Yesterday I phoned again to find out what was happening and was told that as Lunar now do not produce motorhomes the dealer could not get replacement doors and they would have to patch the existing ones.

Maybe I am wrong, but I thought that for any product, which I presume includes a motorhome, spares should be available for a period or ??? years after the product has been discontinued. Something in the back of my mind says 3 or 5 years availability but I could be wrong.

So does anyone know how long spares should be available for after a line is discontinued.

Many thanks,
Martin, with damp locker doors !


----------



## gm6vxb (Nov 3, 2007)

Looks like no one knows the answer, oh dear.

Well I have been doing some investigation myself on the Lunar H601.
First question what does the 'H' stand for in H601, could it be HomeCar ?, I think yes, why.
Well the FIAT chassis was delivered to an address in Belgium which happens to be the same address as HomeCar. The complete motorhome was then sent to the UK and sold as a Lunar Champ H601. I know that Lunar was not at that time producing this type of motorhome.
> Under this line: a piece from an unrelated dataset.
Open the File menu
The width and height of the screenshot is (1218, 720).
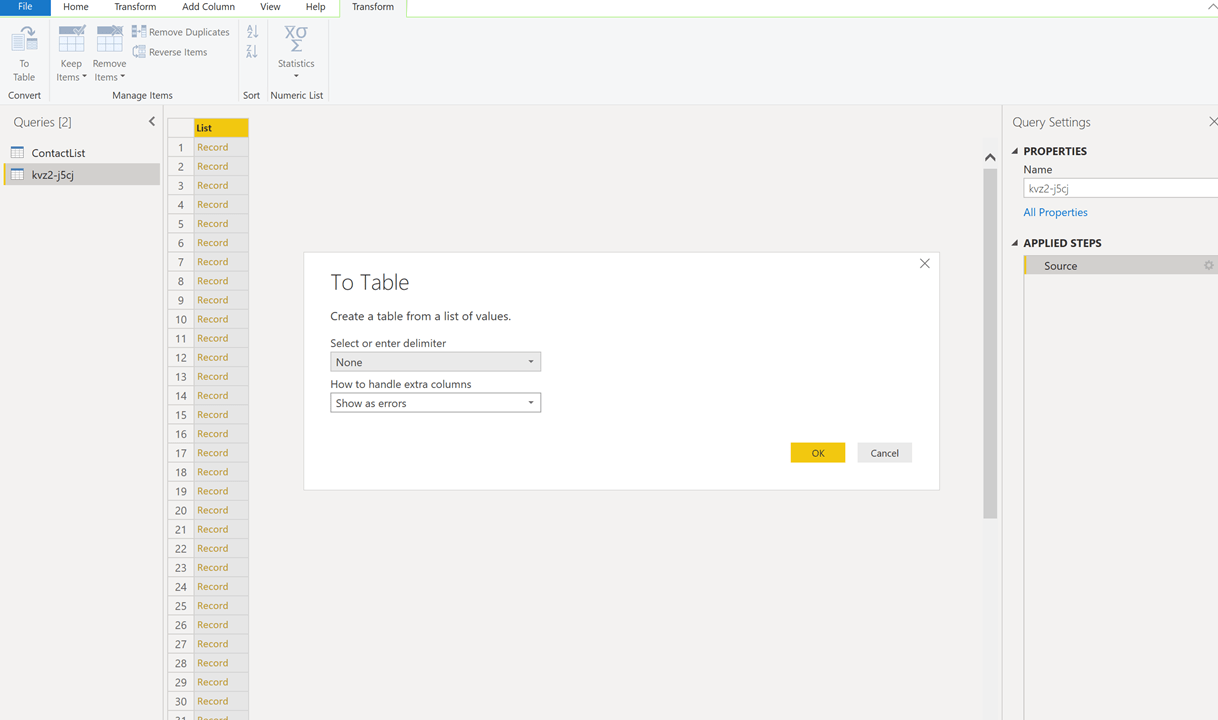[x=25, y=7]
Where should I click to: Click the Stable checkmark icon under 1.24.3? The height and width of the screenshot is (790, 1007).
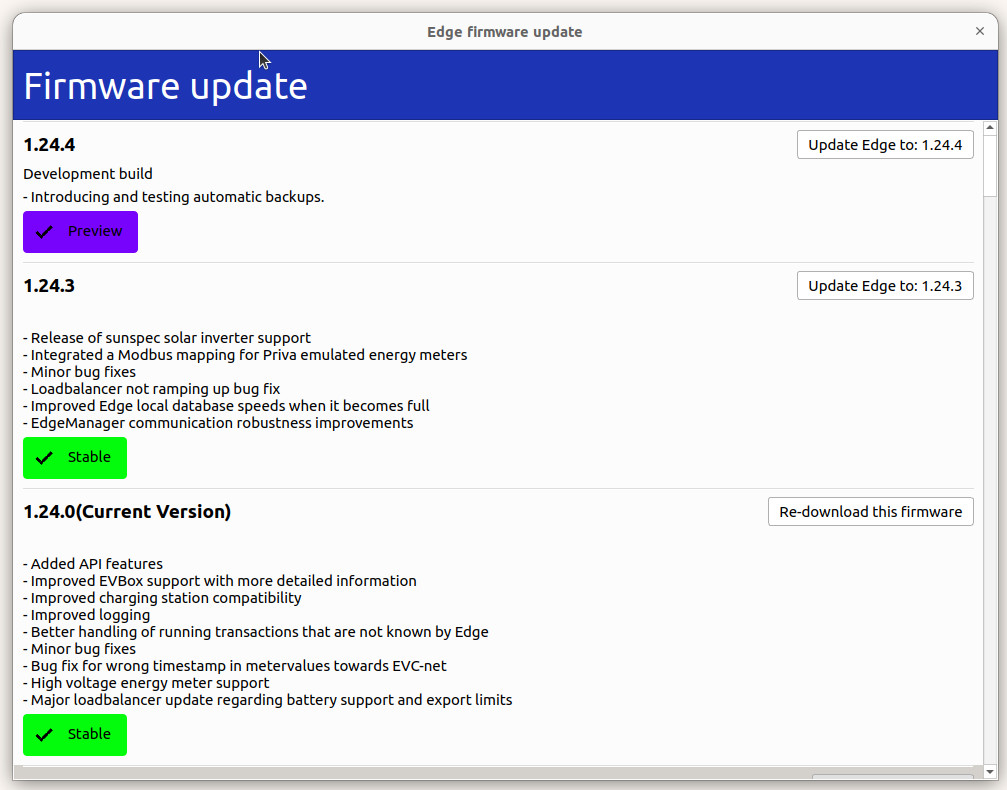43,457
Also at the same time HomeCar was selling a P60 motorhome. What's the difference between the two ?, the colour of the strips on the side. Had us really confused at the NEC when we were looking at buying a motorhome !!!.
So, do HomeCar still produce the H601 ?, no, but a quick look at their website shows a HomeCar Devotion which looks hellish similar to the P60/ H601 except the habitat door is now on the offside (nearside for EU).
So are locker doors still available ?, well yes from Homecar but not from Lunar.

So this brings up another question. Is the warranty for the motorhome with the manufacturer or the supplier ?.

Oh the joys of the interweb. Still would like to know how long a supplier/manufacturer should hold spares after they finish selling a product though.

Martin.


----------



## bognormike (May 10, 2005)

I wouldn' think there was any requirement for them to keep parts, surely it's just a commercial decision? 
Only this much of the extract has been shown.